Le déconfinement et l'éveil du printemps marquent aussi le retour de la beauté. À John Lewis, une enseigne qui a dû fermer définitivement un tiers de ses magasins, Mary contemple le rayon de rouges à lèvres de Guerlain, heureuse d'être embarrassée par le choix. "J'ai continué d'acheter des produits sur internet pendant le confinement, mais j'allais vraiment à l'essentiel. Pour de vrais produits de beauté, la présence en magasin apporte quelque chose en plus."

Nouveaux concepts

Chez Daniel Galvin, le plus grand salon de coiffure de Londres, un jeune trentenaire a réservé depuis deux mois. Il ne demande pas son chemin pour se diriger vers son beau miroir et espérer retrouver son âme.

Des QR codes sont disposés sur toutes les tables extérieures pour les passants souhaitant réserver.

Les 110 employés du salon ont retrouvé leur rythme de croisière à peine deux heures après l'ouverture, comme si tout n'avait été qu'en apesanteur depuis des mois. "Tout est complet jusqu'à la mi-mai", sourit le directeur des opérations Stephen Nurse.
L'autre salon très tendance du quartier de Marylebone, Gielly Green, a dû renoncer à ouvrir un salon à Chelsea. Son co-fondateur Shai Greenberg a mis à profit cette période pour trouver un nouveau concept : "Nous avons finalement pu développer une idée qui nous est apparue au début de la crise : un salon mobile. Nous offrons la même expérience luxueuse, avec un salon intégré identique, mais en nous déplaçant là où notre clientèle le souhaite."

©Timothy Foster

Des pubs, comme le Greene King ont saisi l'opportunité de la crise pour améliorer leur service. Des QR codes sont disposés sur toutes les tables extérieures pour les passants souhaitant réserver. Pour quelques semaines encore, jusqu'à la prochaine phase du déconfinement, les réservations seront nécessaires. "Tout est complet pour la semaine", explique-t-on à Harry's, où une vingtaine de tables extérieures ont été occupées dès les premières heures. Soit à peine 40% de la capacité totale. Cette première phase du déconfinement va seulement permettre aux pubs et restaurants de lécher leurs plaies, pas encore de les cicatriser.

Réparer les vivants

Le retour progressif à la normale marque aussi surtout la reprise des soins physiques qui ont été reportés dans les hôpitaux pour accueillir les malades du Covid. Dans les salles de sport aussi, il faut réparer les vivants. Sara vient pour la première fois plonger dans la piscine de 30 mètres de Virgin Active. Moins pour le plaisir des longueurs que pour la santé. "Je me suis blessée au genou pendant le confinement et la natation m'a été conseillée pour le reconsolider."

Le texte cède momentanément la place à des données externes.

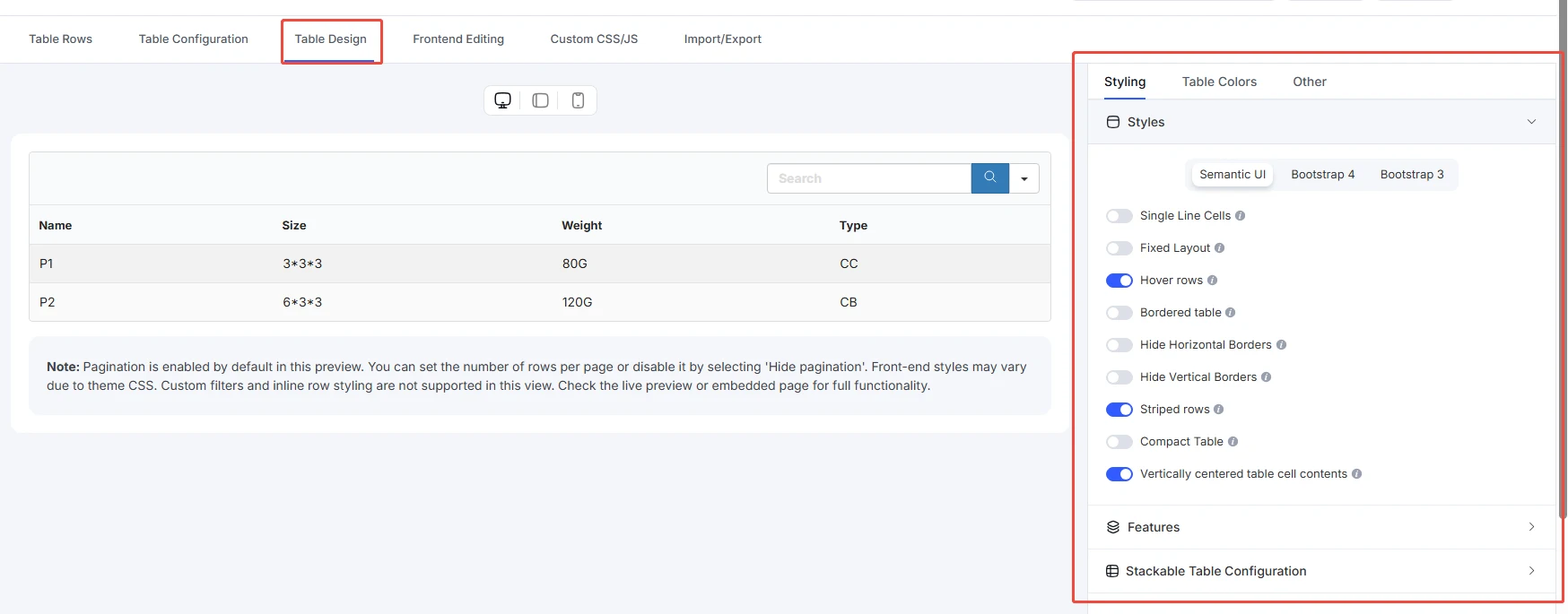1568x614 pixels.
Task: Select the Bootstrap 4 style
Action: tap(1322, 175)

Autour d'elle, les abonnés affluent d'un pas leste vers leurs anciennes habitudes, plus que jamais à la recherche du temps perdu.

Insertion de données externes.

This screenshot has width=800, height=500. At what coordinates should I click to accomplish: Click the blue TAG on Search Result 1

Le risque paradoxal du passeport sanitaire

Longtemps présenté comme une solution potentielle pour accélérer la réouverture totale et sans restrictions des restaurants, pubs et commerces, le passeport sanitaire ne sera finalement pas déployé avant plusieurs semaines. Peut-être même ne le sera-t-il jamais, à l'exception des déplacements internationaux et des événements de masse.

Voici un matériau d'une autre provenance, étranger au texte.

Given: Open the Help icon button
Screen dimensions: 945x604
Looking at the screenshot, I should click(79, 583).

Boris Johnson a admis la semaine dernière que cette mesure n'était pas nécessaire à ce stade, allant ainsi dans le sens des professionnels de l'industrie et de scientifiques. "Cela aurait été très compliqué à mettre en place et aurait ajouté un stress supplémentaire à une industrie qui a assez souffert", a affirmé Kate Nicholls, directrice générale de UKHospitality. Un conseiller scientifique du gouvernement, Stephen Reicher, a pointé le risque de "division sociale", voire de mise en péril du programme de vaccination des plus jeunes, qui devraient attendre plus longtemps que les aînés avant de pouvoir profiter pleinement des activités sociales. Il a également fait mention de statistiques en Israël et en Allemagne, selon lesquelles la vaccination obligatoire, qui serait inhérente aux passeports sanitaires, est plutôt de nature à démotiver certaines parties de la population à se faire vacciner.